Another time Murray was turtled up inside an overturned barrel after the bullfighter jumped over the fence. Unaware that he'd been abandoned, Murray occasionally noticed the bull's feet trotting past one end of the barrel or the other. There was nothing he could do. A barrel-man is supposed to stay in an overturned barrel until the bullfighter rights him. Suddenly things became eerily quiet. Murray looked up and was eyeball-to-eyeball with the bull peering into his barrel. "He knew he had me," Murray recalls. "He put his horn in there and dotted my eye slick as a whistle."
Most horribly, sometimes an enraged bull bucks its hind hooves inside the barrel, directly on top of the clown. That, too, has happened to Murray, cutting him on the head and shoulders as if he had been attacked with an ax. "It's not choreographed," he says. "You can't tell the bulls what to do. And if you're in the thing long enough, you will get hurt."

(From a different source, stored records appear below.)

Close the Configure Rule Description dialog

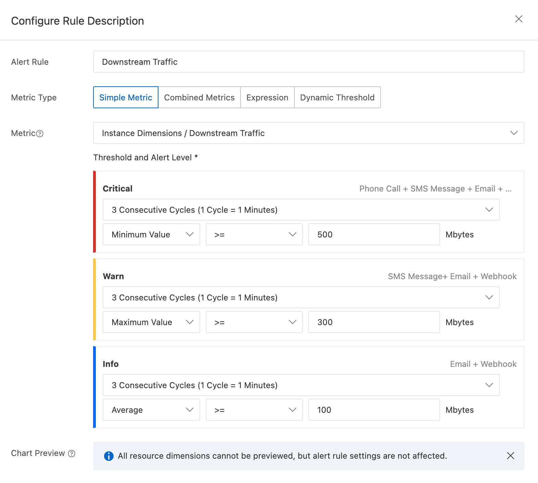pos(518,19)
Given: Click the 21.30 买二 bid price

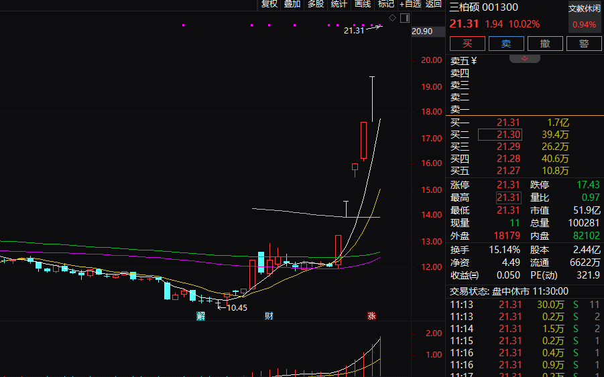Looking at the screenshot, I should pyautogui.click(x=508, y=135).
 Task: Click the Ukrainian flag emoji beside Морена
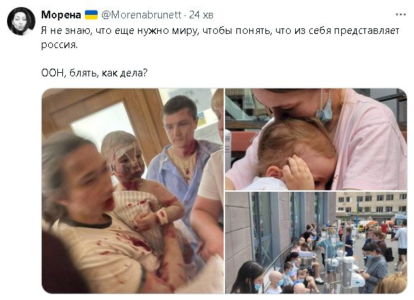tap(91, 15)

Why, then, does he do it? Murray, who works 11 months and some 150 performances a year, earning a few thousand dollars a week, still gets an adrenaline rush when a bull charges his barrel. And he likes to make people laugh. What other profession combines those two elements? Says Murray, "Let's see a circus clown try to be funny knowing any minute he could get his neck broke."
Fortunately, I would not have to try to be funny. Murray agreed to keep his wireless mike and handle the joke-telling responsibilities on Saturday. Nervous as I felt, I could not, frankly, imagine attempting his Flintstone bull joke—always a hit with the kids. "That's a Flintstone bull," Murray would yell when a bull with a particularly messy backside trotted into the arena. "Yabba-dabba doo-doo."
The barrel was heavier, with more room inside, than I'd expected. The foam padding wasn't particularly thick, and it had been torn in several places where bulls had managed to stick their horns. At the bottom of the barrel was the little ledge for my feet. "Make sure your feet are on that ledge and not on the ground when the bull hits it, or you'll snap both your ankles," Murray warned. "And keep your teeth clenched. Then you won't bite through your tongue."
I hunkered down to get the feel. It was hot in there. I asked Murray to tip the barrel over so I would land facedown. He did it, and I nearly broke my nose on impact. I was rattling around in there like a bean in a maraca. "Brace yourself against the sides as hard as you can," he said. I curled up, pressing against the padding with the top of my hat. "If he shakes you out of there, your butt's his." He chuckled. "Course, it might be his anyway."
"What's that supposed to mean?"
"Well, it's possible for a bull to stick his horn in the bottom of the barrel. Happened to me last year. Hooked me for four stitches up the ol' geezeroo."
A half hour before the rodeo, Murray made up my clown face. Every clown face is different, and it's considered bad luck to imitate another clown's persona. I requested that Murray give me a tear in my eye, in honor of the old Bobby Goldsboro song about the funny little clown. The rest was Murray's invention. At the end he dusted my face with baby powder so the greasepaint wouldn't smear.
I felt queasy. And hot. It was a very hot day in Santa Fe. The greasepaint began to feel like tarmac. I went to sit in the stands to await the bullriding and was mildly surprised when children nodded and waved as I went past. I had forgotten I was made up like a clown. About a minute after I sat down, a little girl came up beside me.